Glutamate is formed by transamination of 2–oxoglutarate with other amino acids, a process that does not involve either the production or utilization of hydrogen ions, and the equation for glutamine synthesis is the reverse of Equation 27. Thus, glutamine synthesis is a mechanism for the disposal of ammonium ions that does not (unlike urea synthesis) produce hydrogen ions. Although subsequent urinary ammonium excretion appears to be a means whereby hydrogen ions can be excreted in a buffered form, it does not represent direct excretion of hydrogen ions: rather, it is a process through which nitrogen can be excreted without the concomitant generation of hydrogen ions. As indicated in Equations 27 and 28, the production of ammonium from glutamine also yields 2–oxoglutarate: this is a substrate for gluconeogenesis, a process that consumes hydrogen ions.

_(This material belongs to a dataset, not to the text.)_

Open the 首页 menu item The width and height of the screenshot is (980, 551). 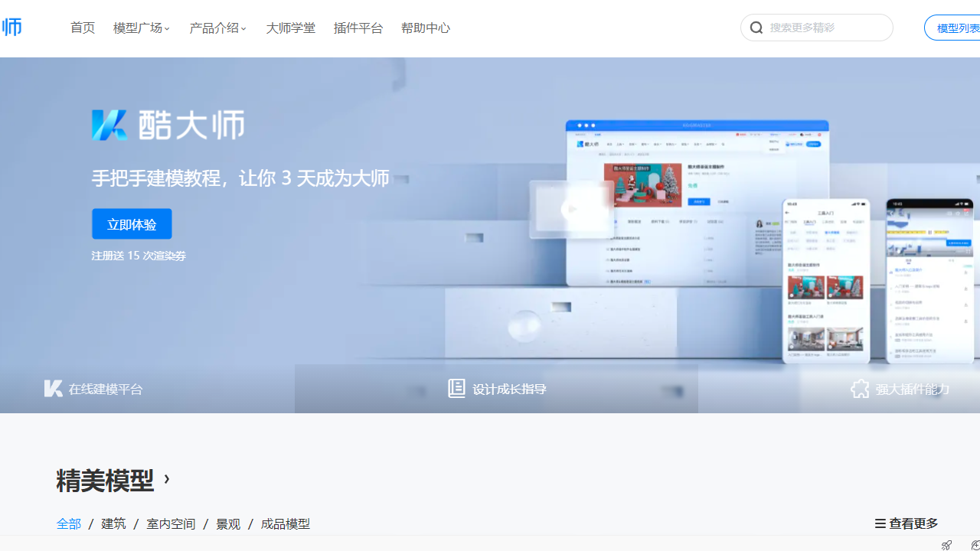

In acidosis, hepatic glutamine synthesis is increased: in the kidneys, the formation of ammonium from glutamine, urinary ammonium excretion and gluconeogenesis are all increased. The net result is a decrease in hydrogen ion formation and an increase in bicarbonate generation, both of which tend to correct the acidosis. Renal ammonium excretion is illustrated in Figure 5.4.

The luminal membranes of renal tubular cells are actually impermeable to ammonium ions, but are permeable to ammonia. Continued diffusion of small amounts of ammonia in equilibrium with ammonium within renal tubular cells into the tubular fluid, results in continued formation of ammonia from ammonium. In the lumens of nephrons, this ammonia is immediately converted back to ammonium ions. This process does not entail net excretion of hydrogen ions; indeed, the net result is the same as if ammonium ions were transported directly.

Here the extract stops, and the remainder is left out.